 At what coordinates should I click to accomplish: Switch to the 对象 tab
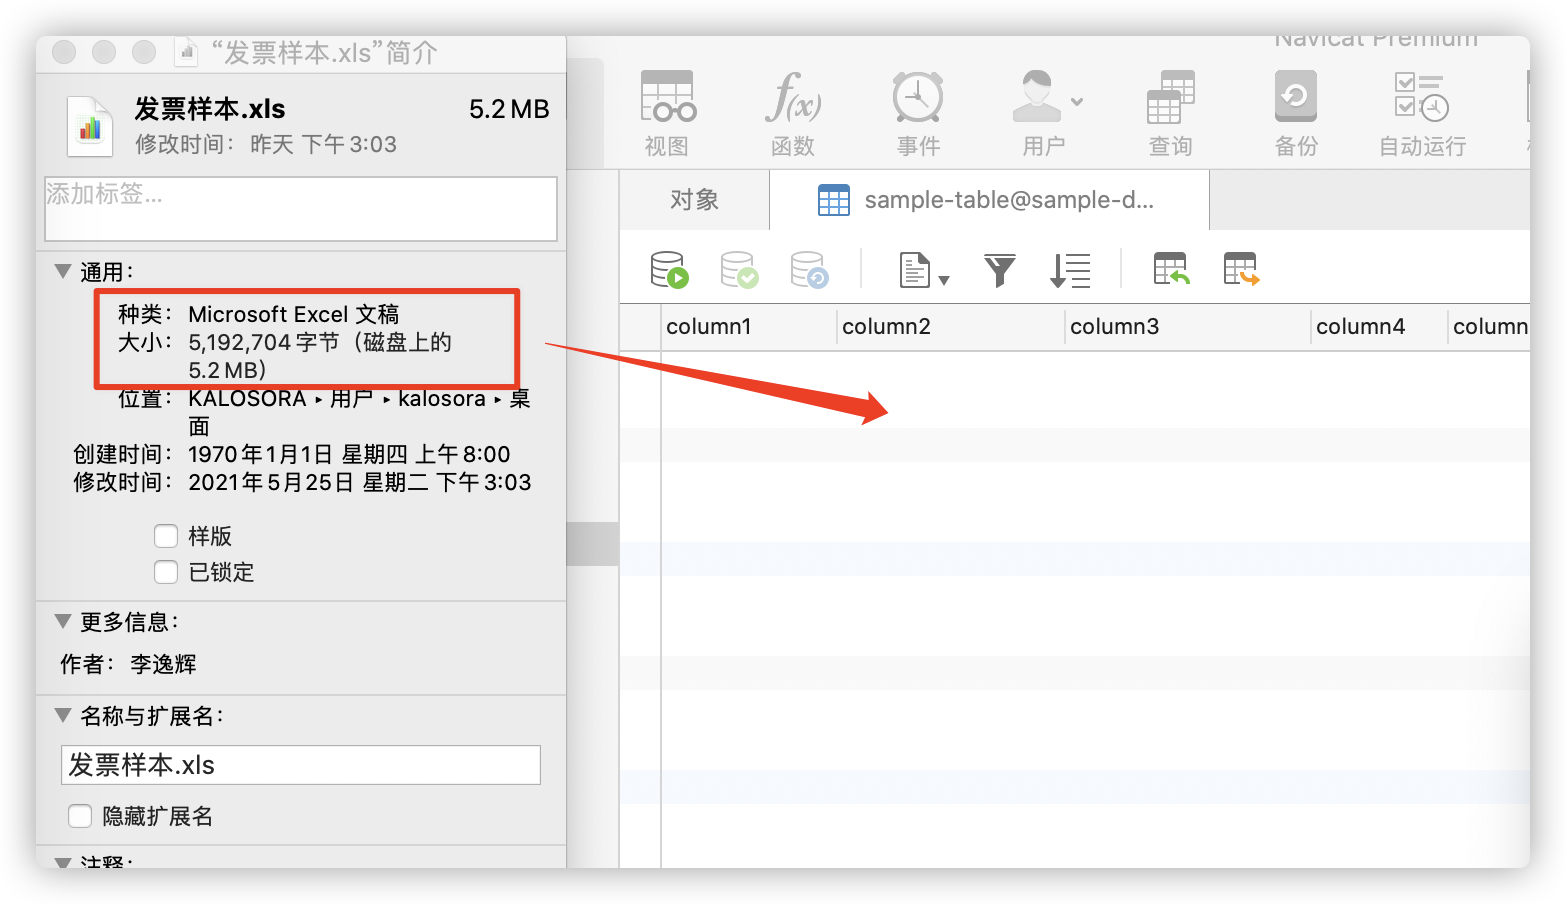click(x=694, y=200)
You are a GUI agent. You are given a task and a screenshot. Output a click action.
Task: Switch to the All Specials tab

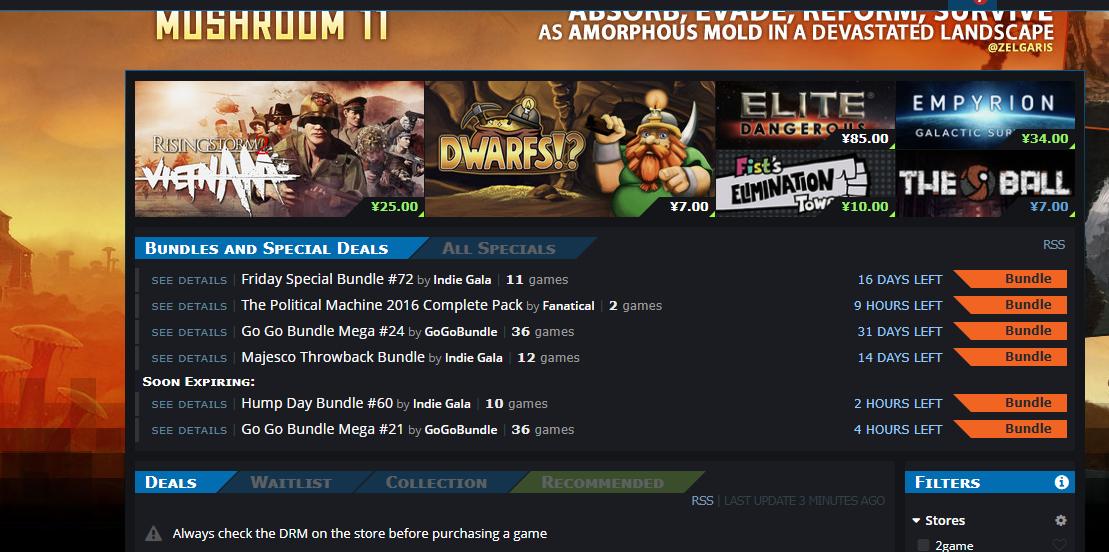point(499,248)
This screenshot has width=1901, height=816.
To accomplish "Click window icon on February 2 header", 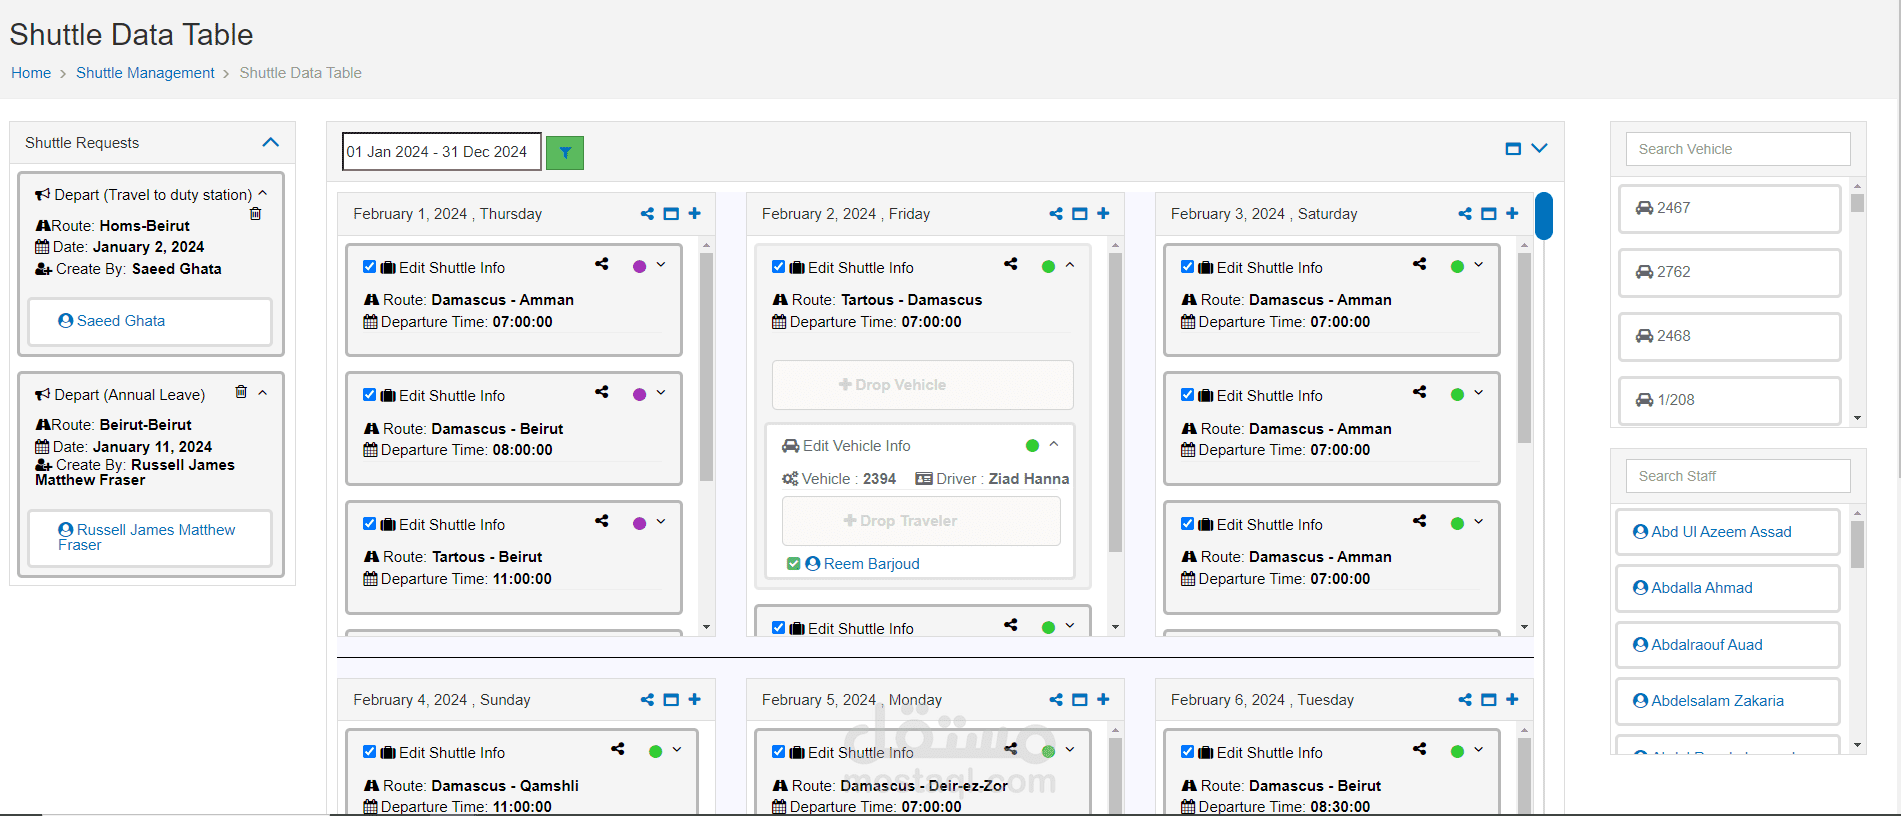I will pyautogui.click(x=1080, y=214).
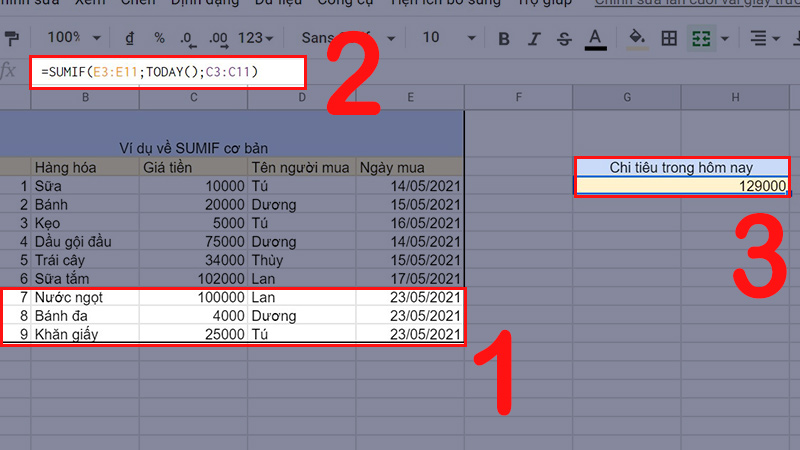The image size is (800, 450).
Task: Toggle italic formatting
Action: [x=535, y=38]
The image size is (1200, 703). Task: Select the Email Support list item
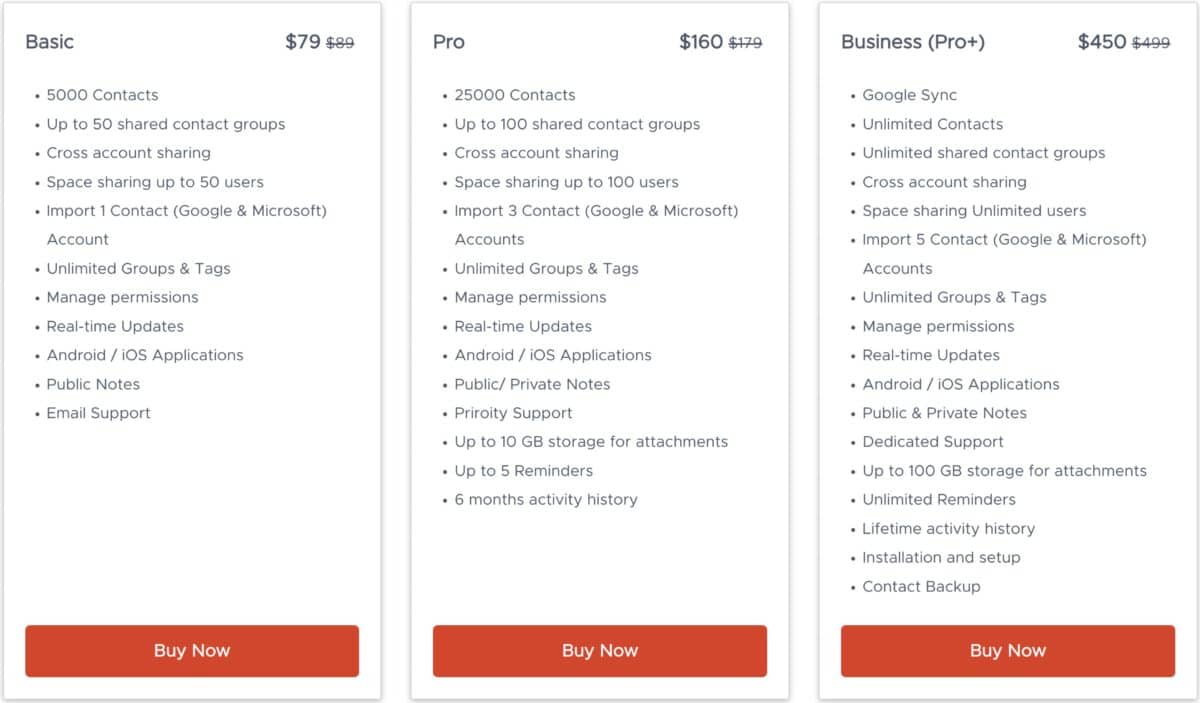(x=98, y=413)

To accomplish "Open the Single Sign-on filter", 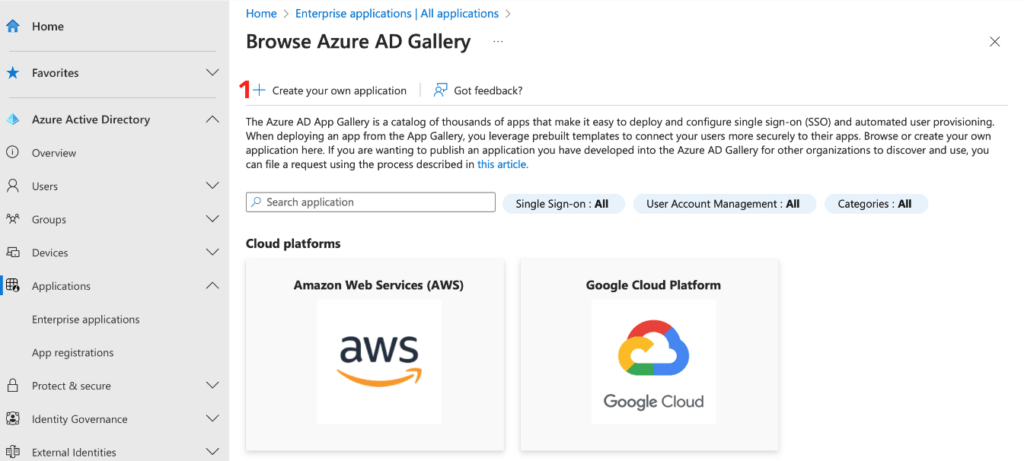I will pos(563,203).
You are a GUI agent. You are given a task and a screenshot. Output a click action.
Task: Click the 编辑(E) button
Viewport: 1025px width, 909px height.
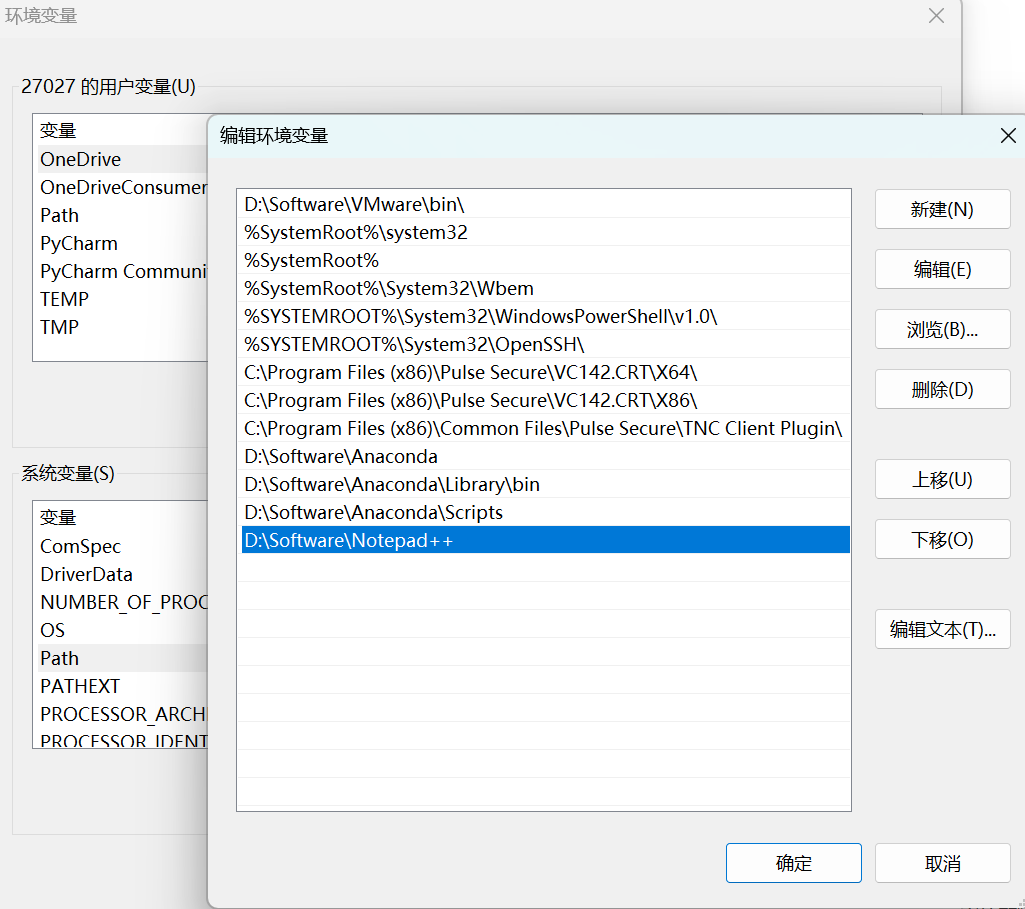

> **REQUIREMENT**:
Pictures aside, set down the lines from the one containing "Task: Click the 编辑(E) button" through the end of the records above, exactly and only those.

> **THE COMPLETED TASK**:
Task: Click the 编辑(E) button
Viewport: 1025px width, 909px height.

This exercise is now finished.